** Start of Record list **

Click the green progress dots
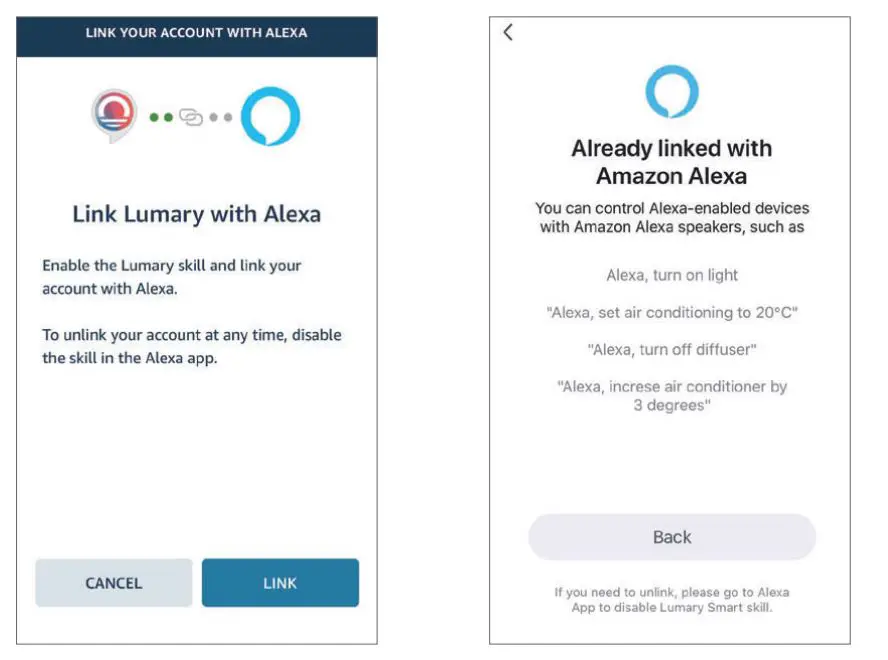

** End of Record list **
** Start of Record list **

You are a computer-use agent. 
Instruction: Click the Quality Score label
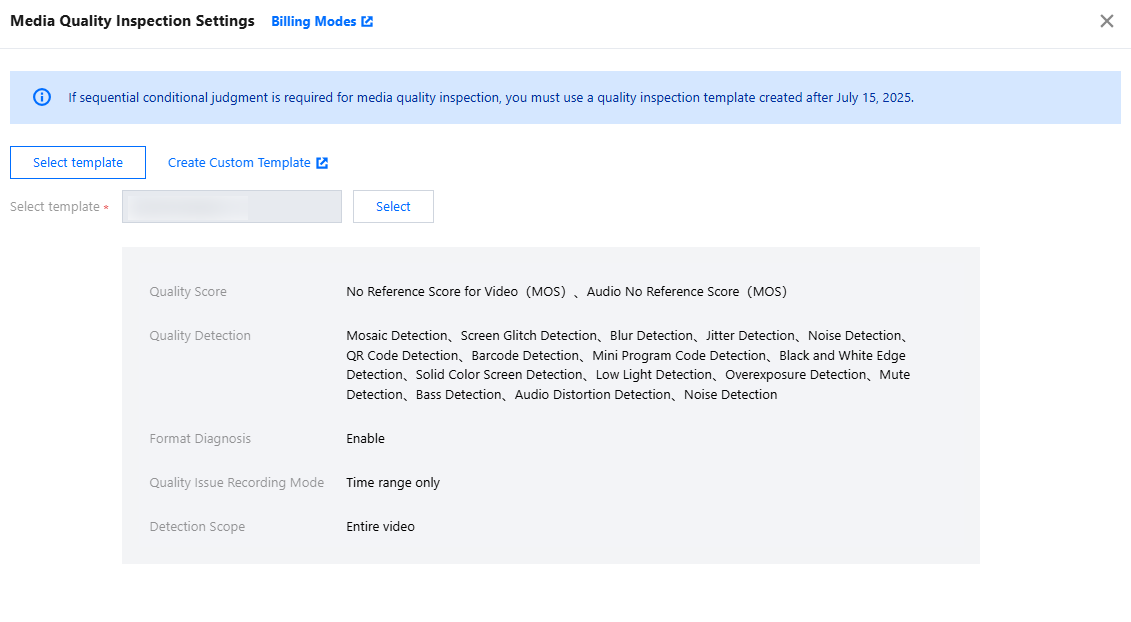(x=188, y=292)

** End of Record list **
** Start of Record list **

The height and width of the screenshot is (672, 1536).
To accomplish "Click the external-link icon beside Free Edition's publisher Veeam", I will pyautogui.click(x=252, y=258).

** End of Record list **

◆ Problem statement
Rescale the listing starting at the line that contains "You are a computer-use agent." and ending at the line that contains "(x=188, y=292)". Reproduce only those lines, requests included and pictures left out, with every coordinate in the answers multiplied by 1.4 and rounded to a whole number, halves up.

◆ Solved problem
You are a computer-use agent. 
Instruction: Click the Quality Score label
(x=263, y=409)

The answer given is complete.